**ASSIGNED TASK 1**
In the rockabilly passage, rewrite the stretch from "When Sam Phillips" through "ruling the airwaves." with "airwaves" changed to "radio".
**ASSIGNED TASK 2**
Extend the essay on rockabilly, picking up after its final sentence.

**EXCERPT PROVIDED**
———

23 EDDIE COCHRAN / Nervous Breakdown / Single A Side August 1958

24 THE COLLINS KIDS / Whistle Bait / Single A Side August 1958

25 STEVE CARL / Curfew / Single A Side August 1958

26 RONNIE SELF / You’re So Right For Me / Single A Side September 1958

27 KIP TYLER & THE FLIPS / She’s My Witch / Single A Side November 1958

28 JACKIE MORNINGSTAR / Rockin’ In The Graveyard / Single A Side April 1959

29 RONNIE HAWKINS / Forty Days / Single A Side May 1959

30 JEFF DANIELS / Switch Blade Sam / Single A Side May 1959

31 JACK SCOTT / The Way I Walk / Single A Side June 1959

32 RITCHIE VALENS / Ooh My Head / Ritchie Valens August 1959

33 RONNIE DAWSON / Rockin’ Bones / Single A Side September 1959

34 BOBBY & TERRY CARAWAY / Ballin’ Keen / Single A Side October 1959

35 DANNY DELL & THE TRENDS / Froggy Went A Courtin’ / Single A Side November 1959

36 THE PHANTOM / Love Me / Single A Side December 1959


   When Sam Phillips released ‘That’s All Right’ backed with Bill Monroe’s pastoral classic ‘Blue Moon Of Kentucky’, what followed was the heyday of rockabilly and Sun Records. Rockabilly was fast and aggressive: simple, snappy drumming, sharp guitar licks, wild country piano, the sound of kids who came from all over the South to make records for Phillips and his imitators. Rockabilly came and went and even with Elvis’s Sun singles, all the rockabilly hits put together sold a lot less than Fats Domino’s. But it was more important than sales alone. Rockabilly fixed the crucial image of rock’n’roll: the sexy, half crazed teen, standing on stage singing his guts out. Maybe more importantly, the image was white. Rockabilly was the only style of rock’n’roll that proved white boys could be as strange, exciting, scary and free as the black man ruling the airwaves.

   While it lasted, rockabilly was a place of freedom, a place to take chances. The music was ominous, funny, kicking up rhythm and bursting with exuberance, determination and urgency, full of self conscious novelty and experiment. Most of the first rock’n’roll styles were variations on black forms that had taken shape before the white audience moved in and forced those forms to turn their way; rockabilly was self contained, a world of its own, and as authentically new as any music could be.

———

**DATASET EXTRACT**

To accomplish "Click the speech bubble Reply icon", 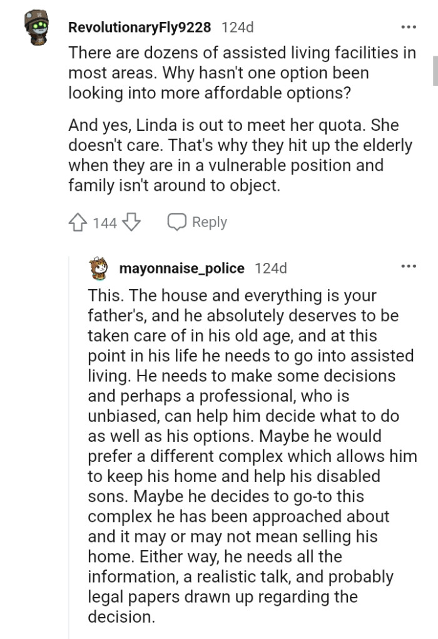I will pyautogui.click(x=176, y=222).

———

**RESPONSE 1**
When Sam Phillips released ‘That’s All Right’ backed with Bill Monroe’s pastoral classic ‘Blue Moon Of Kentucky’, what followed was the heyday of rockabilly and Sun Records. Rockabilly was fast and aggressive: simple, snappy drumming, sharp guitar licks, wild country piano, the sound of kids who came from all over the South to make records for Phillips and his imitators. Rockabilly came and went and even with Elvis’s Sun singles, all the rockabilly hits put together sold a lot less than Fats Domino’s. But it was more important than sales alone. Rockabilly fixed the crucial image of rock’n’roll: the sexy, half crazed teen, standing on stage singing his guts out. Maybe more importantly, the image was white. Rockabilly was the only style of rock’n’roll that proved white boys could be as strange, exciting, scary and free as the black man ruling the radio.

**RESPONSE 2**
   I read a story from a fifties comic that captured the spirit of rockabilly as well as any record. ‘There were these Southern farm boys, long, lean, tough and good humoured. They would flash pictures of Gene Vincent, and Johnny Burnette and Elvis, kick raccoons to death with their bare feet, rustle sheep, chase Indian girls into the bushes, and make it into town on a Saturday night to watch the razor fights. In a small country town they were the epitomy of youth, easy to idolize; one night they got drunk, drove their car to the railway tracks, and got themselves blown to pieces by the night train to Memphis. They were 17 years old’.

   That was rockabilly. But it was also squeaky Charlie Feathers, a hillbilly singer of no special talent or even much drive, trekking up to Cincinnati after rejections from Sun for the chance to yell “Aw, turn it loose!” and then disappear. Rockabilly was genuinely crazy backwoods boy Hasil Adkins, who recorded himself on a primitive tape recorder only to be acclaimed thirty years on. Rockabilly was the Collins Kids, sixteen year old Lorrie, and her brother Larry who was just fourteen.

     “Maybe someday your name will be in lights”, Chuck Berry promised all these young rockers, but most never got past the “maybe”! But there was a price for all that unexpected vitality and flash. Carl Perkins, still billing himself ‘The King of rock’n’roll’ on the thin line of one hit and a score of failures, slipped into alcohol; Jerry Lee Lewis spectacularly fell from grace after marrying his thirteen year old cousin; Gene Vincent found himself exiled to England, and died of a bleeding ulcer before he was forty. Chasing after Elvis’s pot of gold, Eddie Cochran, Johnny Burnette and Buddy Holly died in land, sea and air accidents. Most simply vanished and were forgotten – if they were lucky to have been known at all. They fell back into the predictability of country music, or the day to day sameness they’d fought so hard to escape. All they left behind was rock’n’roll, and an audience that over fifty years on is still acting out their fantasies and seeking revolution and excitement in their ghosts.